Lo que la vida no irradia, este pobre silencio de la risa velado en la intimidad del ser, la muerte tiene –muy raras veces- el poder de ponerlo al desnudo.
George Bataille, Lo imposible

En el origen de la vida, la muerte. Cada pétalo que se despliega acerca el momento para la flor de caerse de la rama. Cada destello de luz anuncia, inexorable, la oscuridad por venir. No hay revelación en esta certeza, no es el asombro lo que guía la mirada por la curva de esa espalda, las huellas en el barro, el lomo animal que remeda el cansancio, el peso de los días, el alimento que se da y que se toma. Es una constatación.

Una constatación que el instante de la toma detiene para velar ese desamparo que, ya expuesto, pide perderse en el olvido, en las rutinas cotidianas, en esos ciclos que de tan repetidos traen la ilusión de una eternidad.

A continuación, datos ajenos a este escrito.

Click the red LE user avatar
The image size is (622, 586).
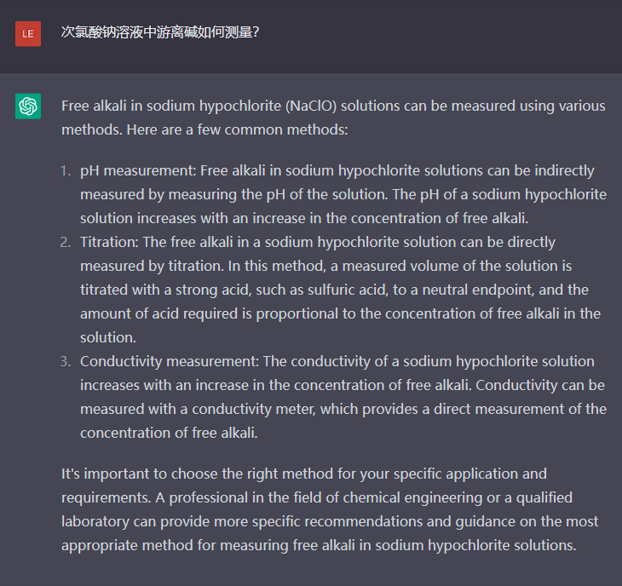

Verónica Bellomo vuelve cada vez a su casa de la infancia y toma fotos de la actividad que da de comer a su familia: la cría de cerdos, esos animales que chillan como niños, esos que, dicen, tienen un sabor parecido a la carne humana. Es una actividad lúdica, dice ella que descubre en ese ritmo que lleva años –desde 2007- la luz cambiante de las diferentes horas, la corporalidad que se comparte entre las especies, la animalidad en los gestos más humanos. Y hay que creerle porque es jugando como es posible toparse con ciertas certezas: somos esta maraña de vísceras y huesos, este latido, estos humores que van y vienen y que un día dejarán de circular.

Pero mientras tanto, mientras tanto estos recorridos, este ímpetu por dejar algo quieto, algo que diga nuestro nombre, que pueda “habitarse y revivirse”, como dice Bellomo, aunque más no sea para tomar conciencia de lo que ya no se es. Para que el contraste diga, aun con una palabra que puede perderse en el viento o entre las patas en el barro, eso que sí, que sí se es.